REQUIRED WORK >>
Write the records from the line containing "This screenshot has" to the line containing "Viewport: 816px width, 417px" as a two-column CSV with the headers input and output, one row per record. Put each value in a single quoted field with line breaks replaced by spaces, and leave out the pictures.

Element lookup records
════════════════
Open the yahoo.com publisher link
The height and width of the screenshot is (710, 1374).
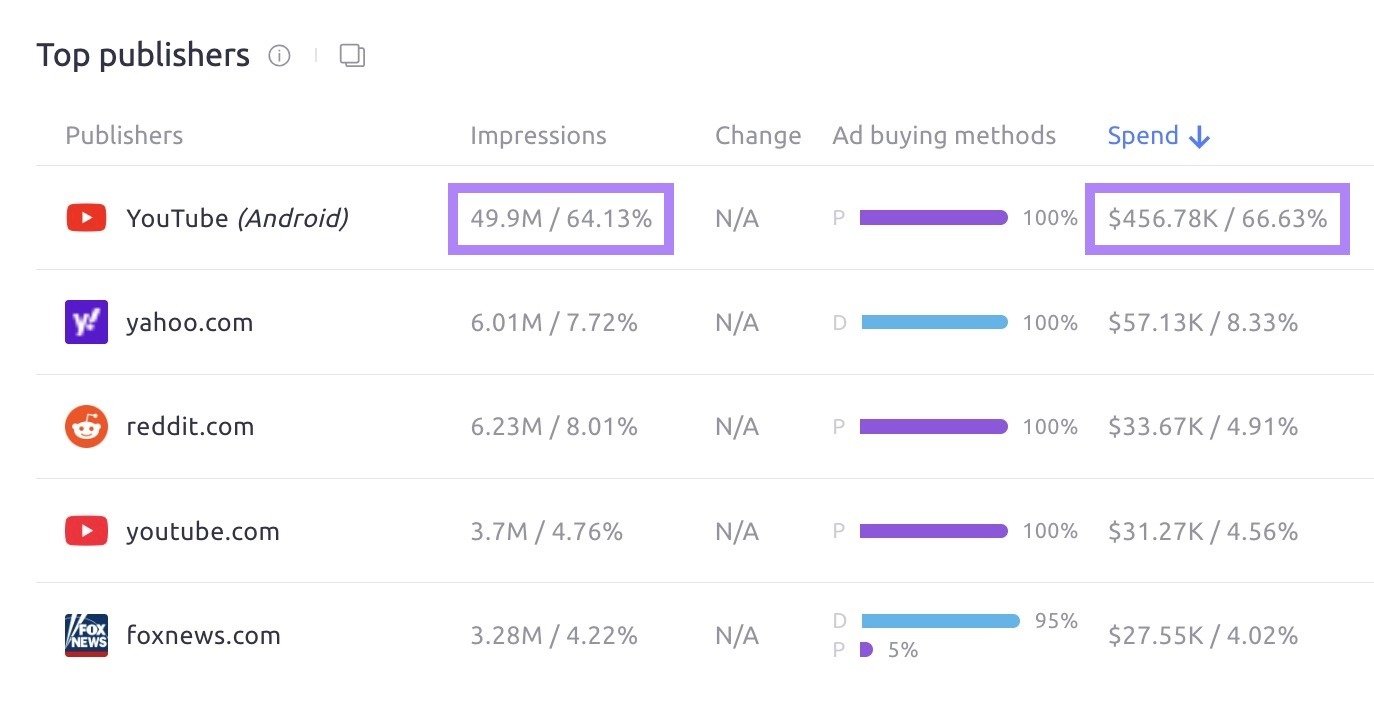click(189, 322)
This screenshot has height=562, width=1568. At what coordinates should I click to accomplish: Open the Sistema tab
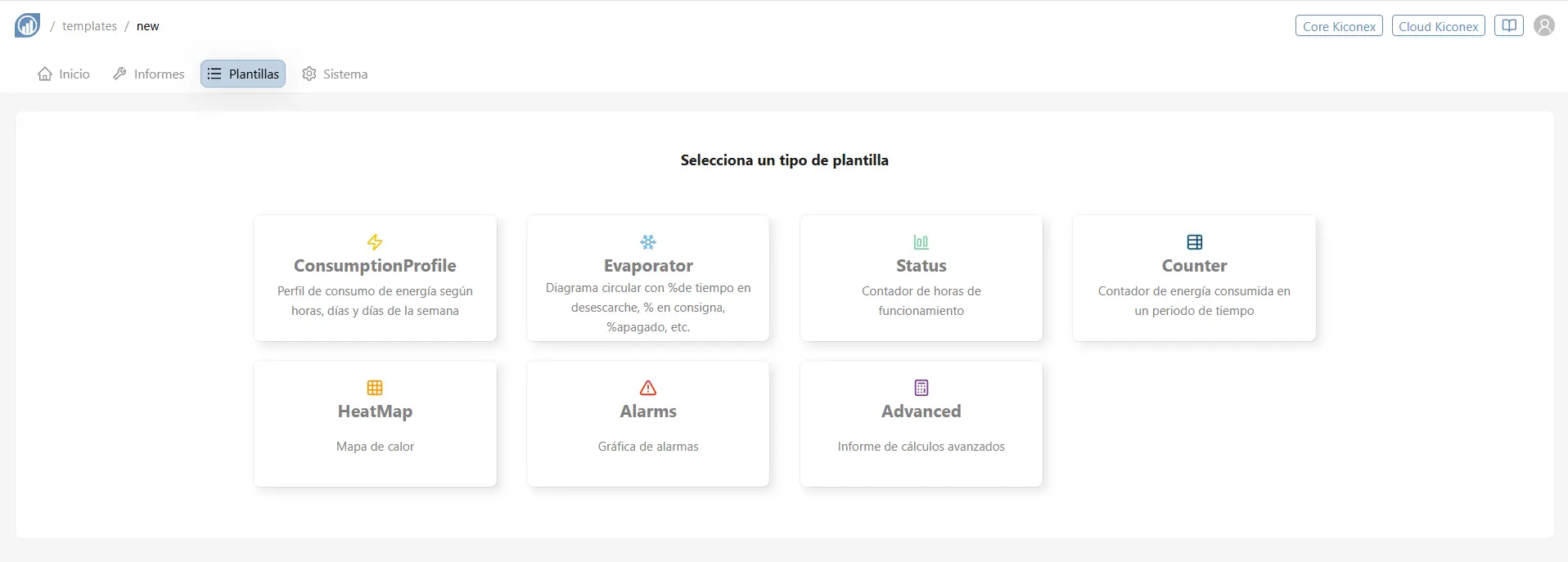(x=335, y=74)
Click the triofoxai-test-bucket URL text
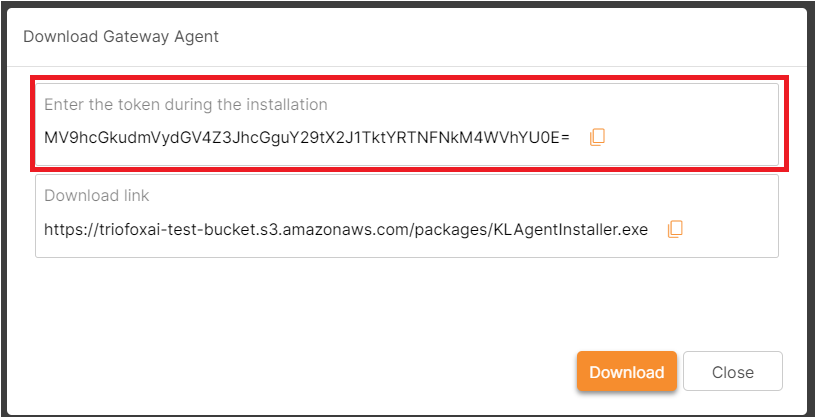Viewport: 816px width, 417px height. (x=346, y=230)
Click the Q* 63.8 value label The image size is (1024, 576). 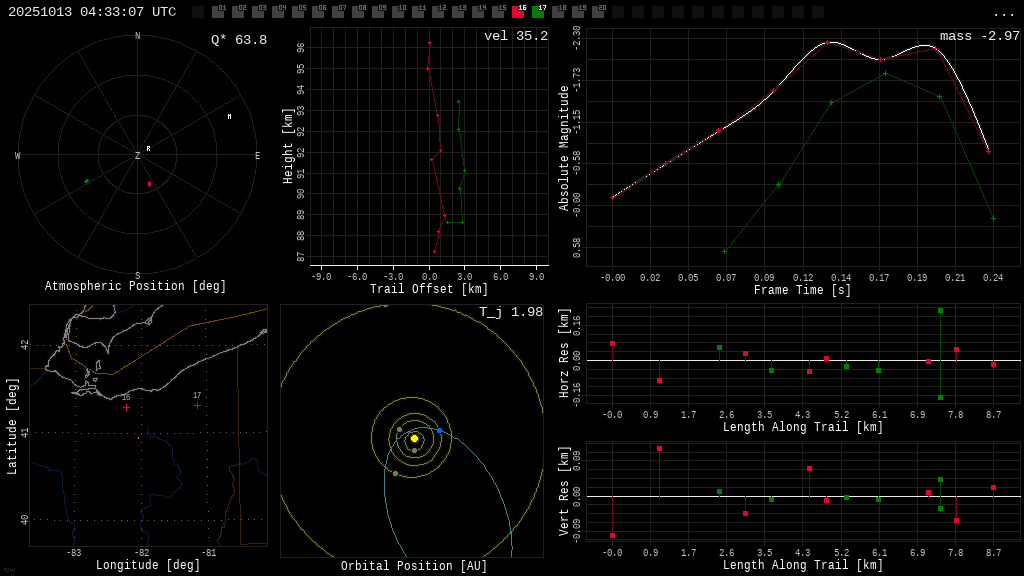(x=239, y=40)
════════════════
SOLUTION >>
input,output
"This screenshot has height=562, width=1568. At what coordinates should I click to accomplish: Open the Sistema tab","(x=335, y=74)"
"Click the triofoxai-test-bucket URL text","Viewport: 816px width, 417px height. (x=346, y=230)"